Tri berpendapat pasal yang disangkakan polisi terhadap Kiai S sudah bisa memberi efek jera. Yaitu Pasal 76E juncto Pasal 82 ayat (1) dan (2) dan Pasal 76D juncto Pasal 81 ayat (2) dan (3) UU RI Nomor 35 Tahun 2014 tentang Perlindungan Anak. Hukuman terhadap tersangka bisa ditambah sepertiga dari 15 tahun penjara. Karena tersangka tergolong pendidik para korban.
"Kenapa ada unsur pemberatannya? Karena dia pendidik. Di dalam hukum pidana, masuk di UU Perlindungan Anak ada pemberatan apabila pelaku seharusnya pelindung korban. Misalnya gurunya, ortunya, kakaknya dan lainnya. Pidana ditambah lima tahun sehingga bisa jadi 20 tahun. Menurut saya itu sudah tepat," tambahnya.
Lembaga Pendampingan dan Perlindungan Anak (LP2A) Jombang juga menyebut, Kiai S dua kali mengirimi korban video porno. Seperti yang dirilis Polres Jombang, Kiai S menyetubuhi dan mencabuli 6 santriwatinya pada 2019-2020. Hanya satu santriwati yang mengaku tiga kali disetubuhi tersangka. Yaitu gadis berusia 17 tahun asal Kecamatan Ngoro, Jombang.
Untuk melancarkan aksinya, Kiai S mencekoki korban dengan doktrin yang menyimpang agar santriwati tersebut bersedia disetubuhi. Tidak hanya itu, Kiai S ternyata juga merayu dengan dua kali mengirimkan video porno kepada korban melalui WhatsApp.
"Ini pengakuan korban. Dia dua kali dapat kiriman video porno lewat WA. Kemudian kiai ini bilang, 'aku ingin seperti itu (bersetubuh seperti di video porno) dan itu tidak apa-apa'. Jadi, kiai itu ingin membangkitkan rasa itu pada diri korban.

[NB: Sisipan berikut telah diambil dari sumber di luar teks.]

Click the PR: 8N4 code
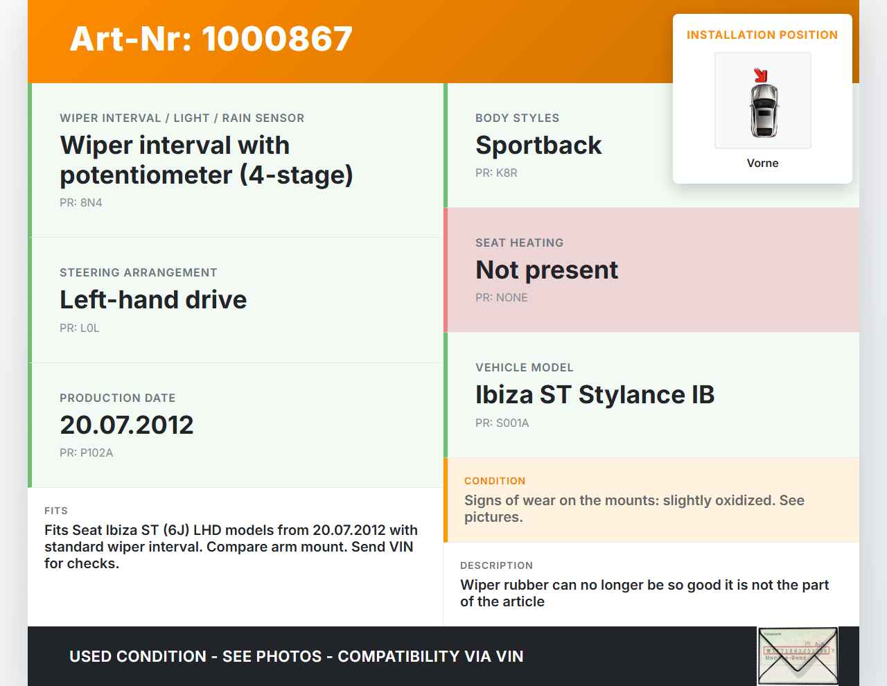Screen dimensions: 887x686 (81, 203)
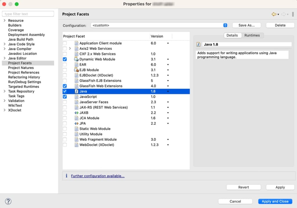Open the Further configuration available link
This screenshot has height=208, width=297.
click(x=98, y=176)
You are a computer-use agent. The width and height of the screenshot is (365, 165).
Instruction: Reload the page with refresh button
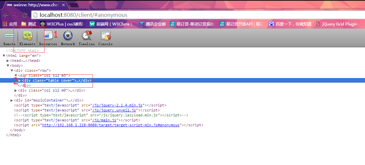point(25,15)
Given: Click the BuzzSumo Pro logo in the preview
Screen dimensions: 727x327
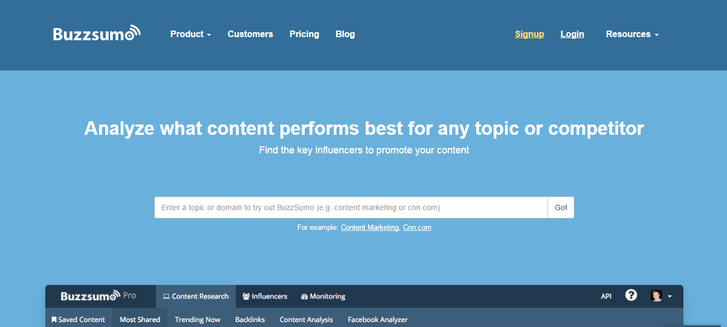Looking at the screenshot, I should tap(98, 296).
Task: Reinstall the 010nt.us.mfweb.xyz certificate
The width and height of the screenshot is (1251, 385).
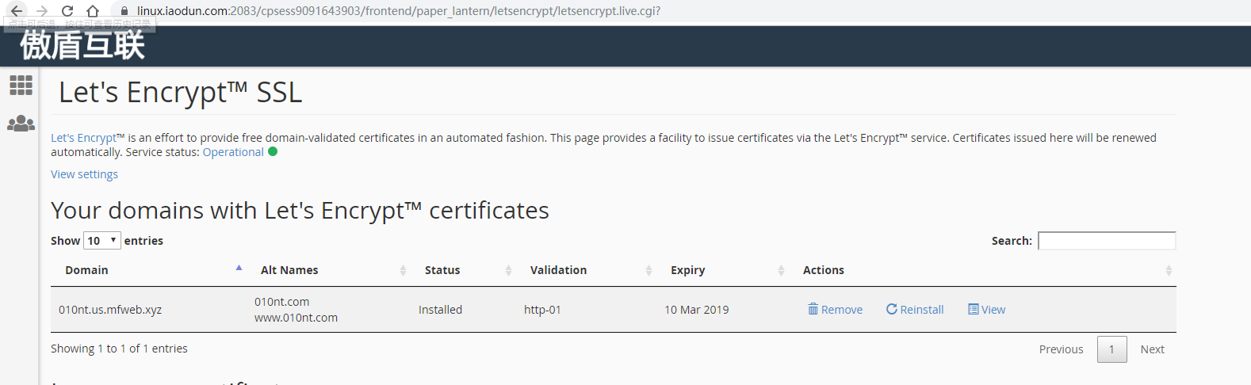Action: [915, 310]
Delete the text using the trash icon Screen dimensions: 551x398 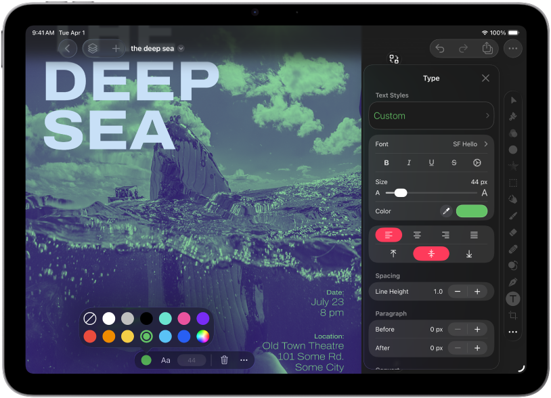224,359
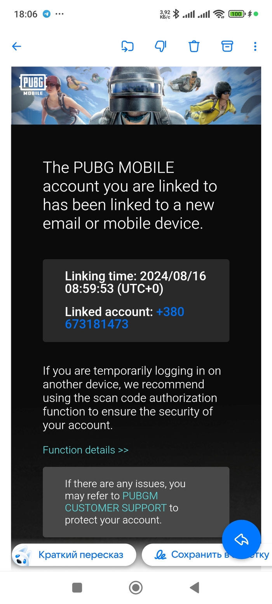Archive the email using box icon
The image size is (272, 604).
coord(227,47)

Di samping itu, dia meyakinkan korban hal seperti itu tidak apa-apa dilakukan. Sehingga anak-anak menerima itu dengan perasaan takut, khawatir, tidak mau dikatakan santri yang tidak taat," kata Sholahuddin.
Ia menjelaskan, LP2A bekerja sama dengan Pusat Pelayanan Terpadu Perlindungan Perempuan dan Anak (P2T-P2A) Kabupaten Jombang, untuk mendampingi para santriwati yang menjadi korban perbuatan asusila Kiai S. Baik untuk pendampingan hukum maupun pemulihan psikis para korban. Sehingga banyak keterangan yang dia peroleh dari para korban.
"Kami sudah beberapa kali bertemu korban. Saat pelaporan, kemudian saat dimintai keterangan tambahan kami dampingi. Kami tidak sendiri, kami termasuk di P2T-P2A. Kami lakukan penanganan bersama-sama. Advokasi kalau dilakukan sendiri tidak maksimal," terang Sholahuddin.
Ternyata, ponpes yang dipimpin Kiai S tidak punya izin operasional. Akibatnya, selama 10 tahun terakhir tidak ada pembinaan dari Kantor Kementerian Agama (Kemenag) Kabupaten Jombang.
"Kami cek ke lapangan, ternyata di data kami belum mengajukan izin operasional. Sehingga kami tidak bisa melakukan pembinaan," kata Pelaksana Tugas (Plt) Kasi Pondok Pesantren Kantor Kemenag Kabupaten Jombang Arif Hidayatullah kepada wartawan di kantornya, Jalan Pattimura, Kamis (18/2/2021).